Alliance of Students Against Poverty

I am sitting on a wooden chair in front of a semi-circle of village members who have settled onto straw and dirt. I dislike the feeling of being placed on a throne. A BRAC employee, an interviewer, stands over a chalk outline of the village’s borders. Today is Social Mapping day in the Targeting the Ultra Poor program schedule, and the same process repeats in each village BRAC selects. We watch the covert operation; BRAC has told villagers that they are collecting information for a government survey, not for poverty programs, as any mention of aid could inspire deception about people’s assets. Everyone here qualifies as poor, but BRAC wants to identify the truly destitute, the people who cannot take advantage even of the most basic microfinance programs.

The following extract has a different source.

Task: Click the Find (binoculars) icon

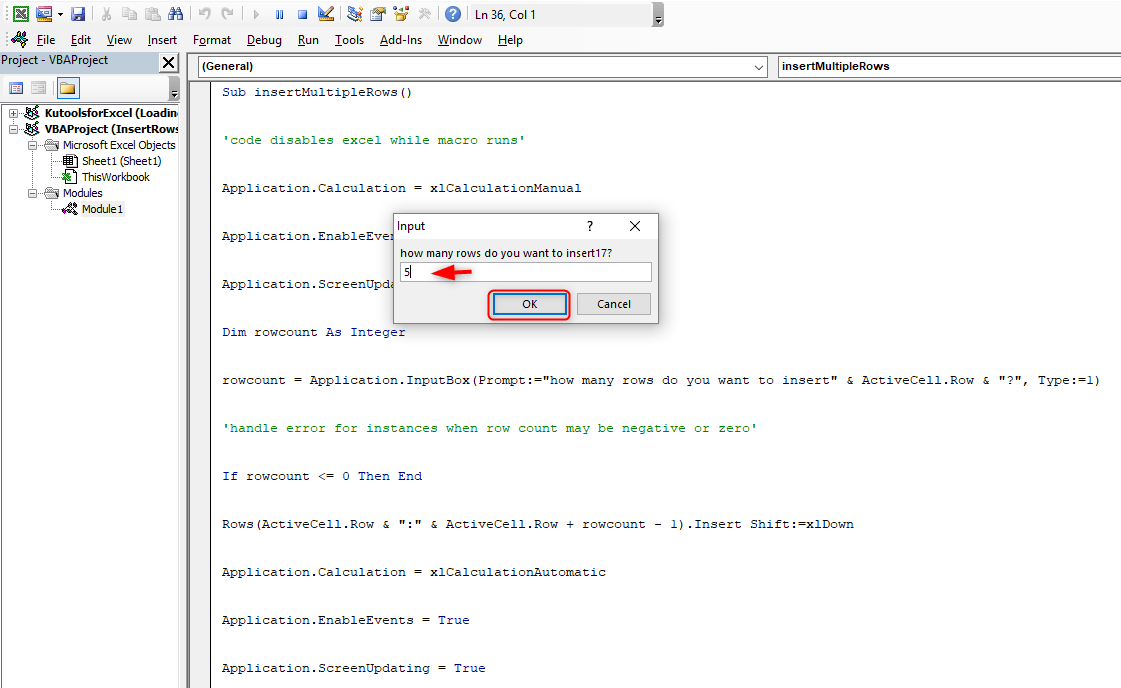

The interviewer—in his blue-grey dress shirt, dark khakis, and leather shoes—begins to place cards in dirt around the chalk, using color-coded takes to signify economic status. Assts, land, number of deceased family members. A small white chicken wanders through the group, and small children clamber over adults who wear saris or, for the men, wrap-around skirts. It’s difficult to determine the gender of kids, as they all wear shorts and nothing else, their hair shorn short and earrings the only clue about which are girls. Several of the boys have rounded stomachs, and I don’t know if that signals their families are better off, or worse. I’ve only just noticed that all the men sit on one side of the circle, and all the women on the other. I lean toward Steven to whisper something near his ear, and then I think better of the proximity.